Enter an updated algorithm which gives them a way out and keeps them on the move. Now the code matches where a Phantom wants to go against where it can go. Directions are stored as single-bit values: 1 for North, 2 for East, 4 for South and 8 for North. Add those together to express all of the available directions as a single integer. Do the same for the ways the Phantom wants to go. AND the two values and you’ve got a the directions the Phantom may take. If there’s only one direction, the choice is obvious; if there are two, pick one randomly — each is as good as the other. Because we always vector toward the player on two axes, there can’t be a third way.

The chosen direction might be a step toward the player, or it might not.
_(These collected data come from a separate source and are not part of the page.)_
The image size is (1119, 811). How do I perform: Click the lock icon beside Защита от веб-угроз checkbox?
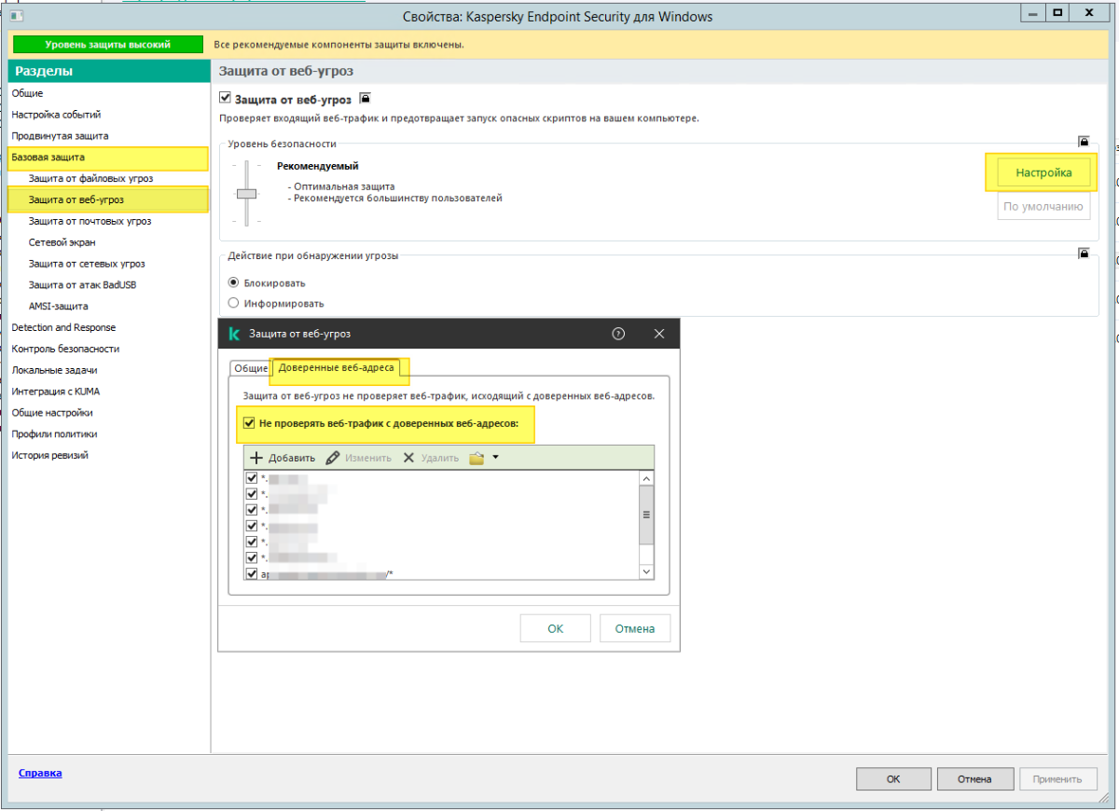coord(366,98)
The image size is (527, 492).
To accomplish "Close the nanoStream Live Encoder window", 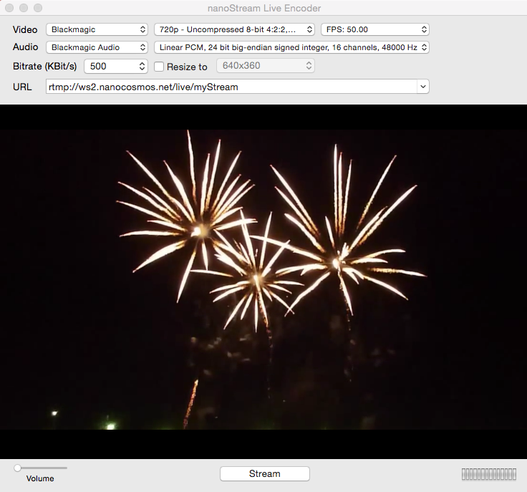I will click(9, 8).
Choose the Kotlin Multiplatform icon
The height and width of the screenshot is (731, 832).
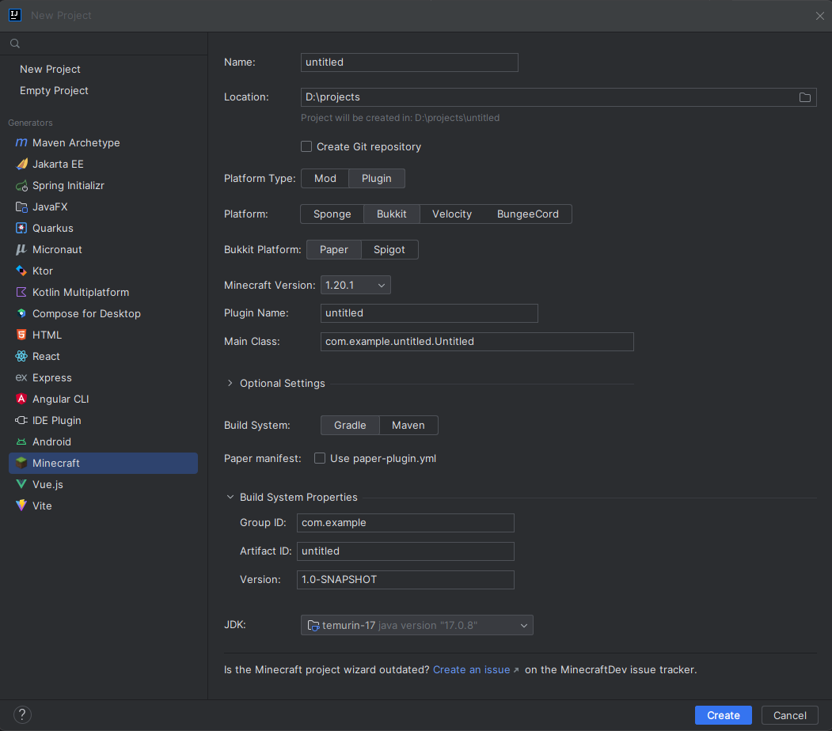click(21, 293)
The Phantom might get caught in a simple dead end, or in a corridor bend with an apex pointing toward the player, which keeps it trying to reach the player through a wall it just can’t penetrate.

Before the Phantom stayed where it was until the player moved so the vector changed. Now if it can’t move, the Phantom heads away in a different, randomly selected direction instead. That can leave it just as liable to get trapped, so as soon as it reaches a three- or four-way junction, it turns toward the player again. To prevent it just moving straight back to the dead end, it always rejects going back the way it came.

There’s still a chance it might not be able to move toward the player, of course. In that case the code picks a direction at random. It’s not just walls that can stop a Phantom, so can other Phantoms.

The upshot is a more satisfying play where pausing for breath isn’t guaranteed to let you stay safe until you start moving again. I testing the approach out using a top-down view of the game rather than the standard 3D view — just enable the map_mode variable in the function init_game() if you’d like to try it — and it was clear the Phantoms were now taking more interesting routes through the maze.

It’s not AI, of course, and not intended to be. But it was an interesting challenge to figure out a way to get the Phantoms moving without giving them privileged access to the map data.

The updated Phantom Slayer, version 1.0.1, is available over at my Pi Pico projects GitHub repo.